The suspects are in custody due to a high flight risk, and a judge will decide within a fortnight whether to remand them in custody, she said, and added that the suspects are facing up to ten years’ imprisonment.
The event, held every year in May near the town of Bleiburg in southern Austria only a few kilometres from the Slovenian border, commemorates tens of thousands of soldiers and civilians loyal to the Nazi-allied Independent State of Croatia (NDH) regime who fled to Austria to surrender to Allied forces in the closing days of World War II in May 1945. However, they were turned over to Yugoslav Partisans, who sent them on death marches towards Yugoslavia, where many of them perished over the next few months.
Although officially sponsored by the Croatian Parliament and supported by prominent members of the Croatian Catholic clergy, the event has caused controversy in Croatia since the early 1990s, and is perceived as a gathering of right-wing and far-right Croatian groups, with some of them openly displaying World War II-era Ustashe insignia and symbols on the site, the Loibacher Feld near the town of Bleiburg.
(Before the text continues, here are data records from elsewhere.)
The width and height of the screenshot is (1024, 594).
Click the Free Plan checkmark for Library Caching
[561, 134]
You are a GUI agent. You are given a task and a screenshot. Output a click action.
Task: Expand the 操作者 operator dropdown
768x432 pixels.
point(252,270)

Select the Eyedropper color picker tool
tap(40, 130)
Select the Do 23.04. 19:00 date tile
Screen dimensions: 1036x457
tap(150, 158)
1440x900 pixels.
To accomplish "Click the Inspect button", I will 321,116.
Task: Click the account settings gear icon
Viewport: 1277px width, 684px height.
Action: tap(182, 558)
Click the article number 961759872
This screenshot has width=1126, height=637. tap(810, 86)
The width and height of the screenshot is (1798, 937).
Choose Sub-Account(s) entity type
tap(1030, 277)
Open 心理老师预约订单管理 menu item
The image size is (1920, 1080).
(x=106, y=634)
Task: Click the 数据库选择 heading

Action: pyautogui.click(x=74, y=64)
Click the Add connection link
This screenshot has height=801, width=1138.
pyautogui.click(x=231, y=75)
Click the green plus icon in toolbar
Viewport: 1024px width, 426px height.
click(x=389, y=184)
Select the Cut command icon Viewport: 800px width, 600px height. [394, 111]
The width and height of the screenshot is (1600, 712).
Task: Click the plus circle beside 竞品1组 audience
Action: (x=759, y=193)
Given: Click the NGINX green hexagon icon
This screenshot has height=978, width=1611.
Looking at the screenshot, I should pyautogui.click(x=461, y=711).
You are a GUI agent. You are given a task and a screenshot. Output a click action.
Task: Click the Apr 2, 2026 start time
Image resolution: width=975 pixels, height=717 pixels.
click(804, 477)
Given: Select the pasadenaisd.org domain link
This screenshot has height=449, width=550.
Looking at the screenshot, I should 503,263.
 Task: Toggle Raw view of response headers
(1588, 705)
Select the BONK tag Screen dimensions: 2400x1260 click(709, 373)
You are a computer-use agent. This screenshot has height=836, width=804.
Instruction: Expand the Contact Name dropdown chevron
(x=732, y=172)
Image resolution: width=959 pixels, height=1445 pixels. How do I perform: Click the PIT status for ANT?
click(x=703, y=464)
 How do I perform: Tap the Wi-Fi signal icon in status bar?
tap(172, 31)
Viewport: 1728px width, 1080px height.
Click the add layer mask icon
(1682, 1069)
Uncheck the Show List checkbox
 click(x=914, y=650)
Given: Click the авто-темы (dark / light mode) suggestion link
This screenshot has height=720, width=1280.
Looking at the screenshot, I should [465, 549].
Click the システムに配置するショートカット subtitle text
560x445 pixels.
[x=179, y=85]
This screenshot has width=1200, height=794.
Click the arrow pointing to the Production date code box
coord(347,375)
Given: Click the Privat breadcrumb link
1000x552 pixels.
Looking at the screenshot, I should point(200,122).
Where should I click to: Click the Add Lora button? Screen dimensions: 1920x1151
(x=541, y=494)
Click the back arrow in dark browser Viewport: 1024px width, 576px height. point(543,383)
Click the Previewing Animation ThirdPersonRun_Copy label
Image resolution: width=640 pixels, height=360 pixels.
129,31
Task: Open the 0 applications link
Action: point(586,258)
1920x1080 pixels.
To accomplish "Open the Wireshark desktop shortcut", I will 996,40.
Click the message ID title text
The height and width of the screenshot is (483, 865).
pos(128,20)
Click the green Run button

A local police official, Michaela Kohlweiss, said she regretted that persons who are under investigation for the same crime committed at last year’s commemoration were not arrested then. “Fourteen criminal proceedings against unidentified persons are still open,” she told Kronen Zeitung.
The newspaper said the Klagenfurt court hoped this year’s strict measures against the display of banned symbols would have a lasting effect so that “the commemoration of Croatian victims can pass in a dignified manner and without a radical right-wing backdrop.”